Another study, “Optimization-guided binary diversification to mislead neural networks for malware detection” [ iv ], proposed a method for functionality-preserving assembler operand changes in functions, and adversarial onslaughts based on it. The algorithm haphazardly selects a function and metamorphosi type and tries to apply selected alters. The attempted conversion is applied only if the targeted NN classifier becomes more likely to misclassify the binary file. Again, this attack absence ML methods for adversarial modification, and it has not been tested on specific anti-malware products.

Some papers proposed gradient-driven adversarial methods that use knowledge about model structure and features for malicious file modification[ v ]. This approach furnishes more opportunities for file modifications and outcomes in better effectiveness. Although the authors conducted experimentations in order to measure the impact of such attacks against specific malware detectors( including public models ), they don’t work with product anti-malware classifiers.

For a more detailed overview of the various adversarial assaults on malware classifiers, see our whitepaper and” A survey on practical adversarial examples for malware classifiers “.

Our purpose

Since Kaspersky anti-malware solutions, among other techniques, rely on machine learning frameworks, we’re extremely interested in investigating how vulnerable our ML frameworks are to adversarial attempts.

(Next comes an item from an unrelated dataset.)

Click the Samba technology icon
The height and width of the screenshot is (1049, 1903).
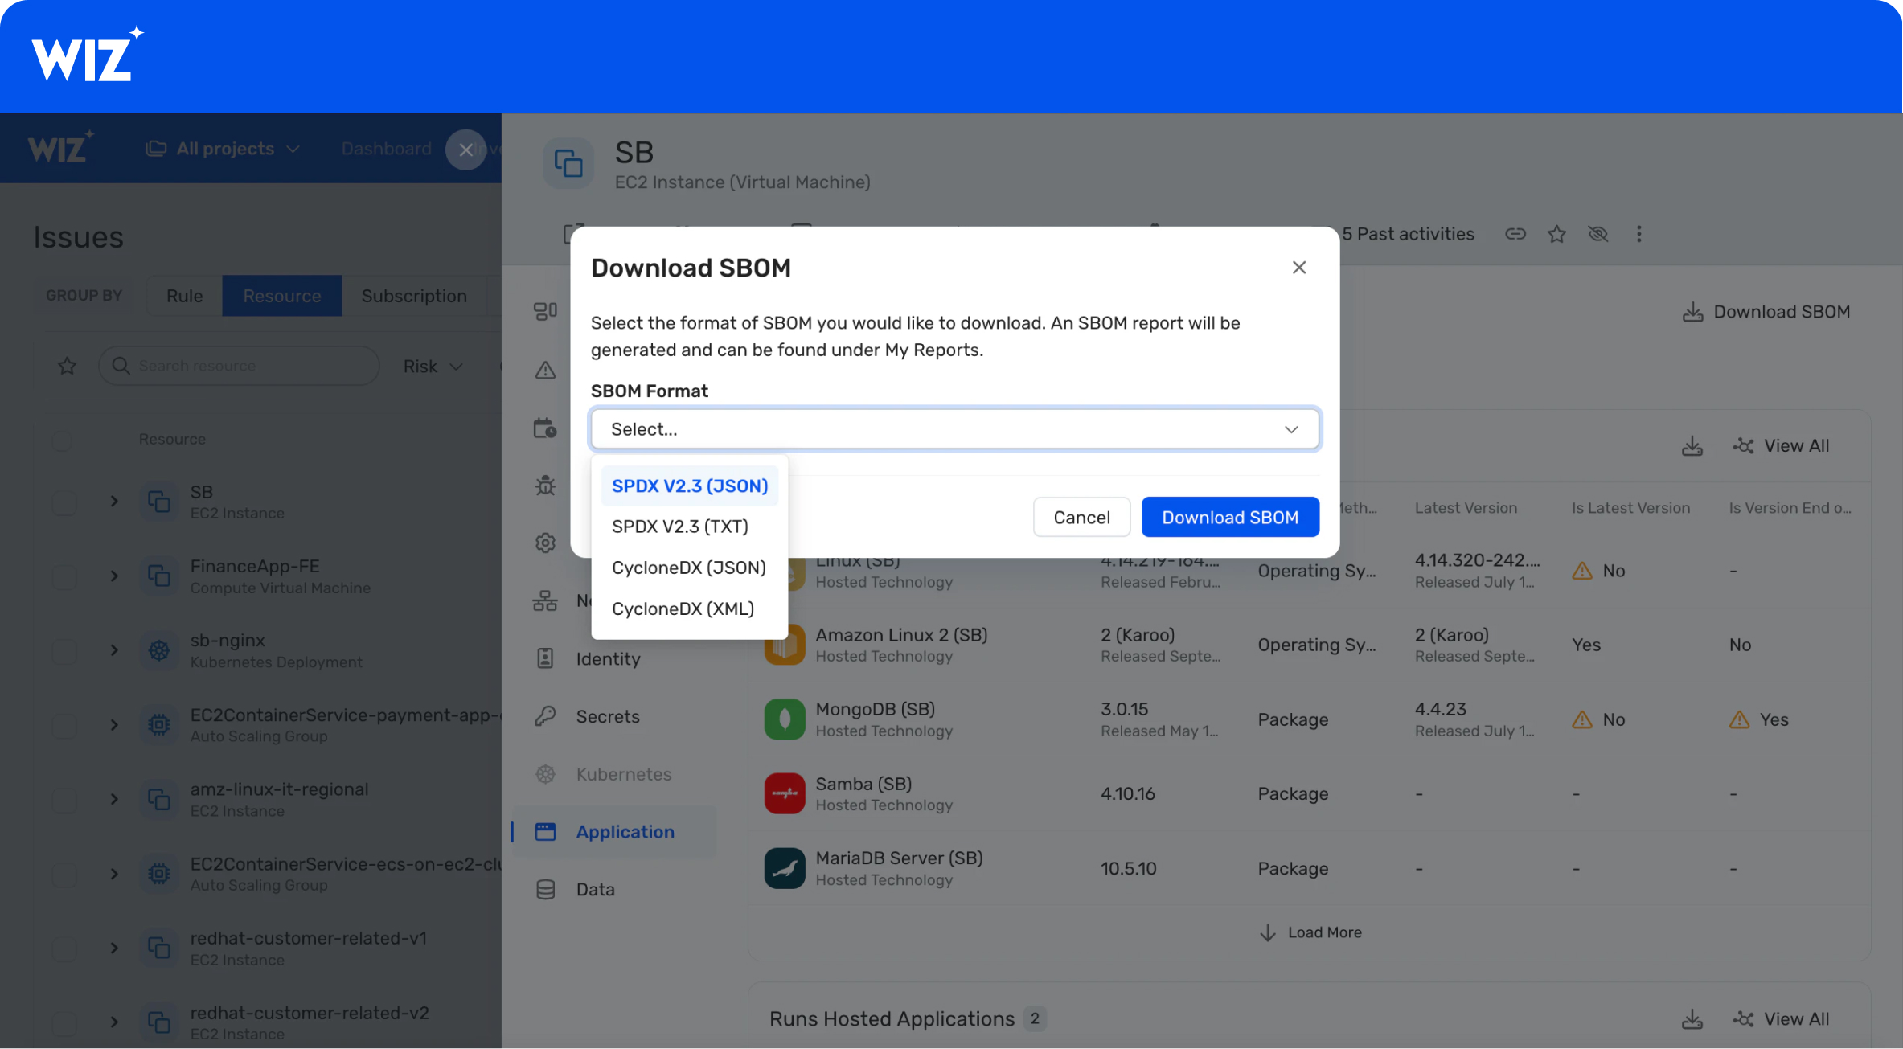coord(785,793)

Three attempt scenarios can be said to be 😛 TAGEND

– White-box attack. In this scenario, all information about a model is available. Armed with this information, attackers try to convert malware files( detected by the model) to adversarial samples with identical functionality but misclassified as benign. In real life this attack is possible when the ML detector is a part of the client application and can be retrieved by code overruling. In particular, researchers at Skylight reported such a scenario for the Cylance antivirus product.

– Gray-box attack. Complex ML frameworks typically require a significant amount of both computational and memory resources. Therefore, the ML classifiers may be cloud-based and deployed on the security company servers. In such cases, the customer applications simply compute and send file features to these servers. The cloud-based malware classifier responds with the predictions for made features. The attackers have no access to the model, but they still have knowledge about feature construction, and can get labels for any file by scan it with the security product.

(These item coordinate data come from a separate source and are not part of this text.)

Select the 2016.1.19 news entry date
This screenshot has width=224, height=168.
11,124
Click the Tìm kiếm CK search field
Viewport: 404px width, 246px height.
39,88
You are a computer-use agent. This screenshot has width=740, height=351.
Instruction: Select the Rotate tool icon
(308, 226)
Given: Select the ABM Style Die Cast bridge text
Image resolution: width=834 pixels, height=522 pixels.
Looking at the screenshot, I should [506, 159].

– Black-box attack. In this case, feature computation and modeling prediction are performed on the cybersecurity company’s side. The client applications just send raw files, or the security company compiles files in another way. Therefore , no information about feature processing is available. There are strict legal restraints for sending information from the user machine. This approach also involves traffic limitation. This entails the malware detecting process usually can’t be performed for all consumer files on the go. Therefore, an attack on a black-box system is still the most difficult.

Consequently, we will focus on the first two attempt scenarios and investigate their effectiveness against our product model.

Features and malware classification neural network

We built a simple but well-functioning neural network similar to our product simulate for the task of malware detection. The modeling is based on static analysis of executable files( PE files ).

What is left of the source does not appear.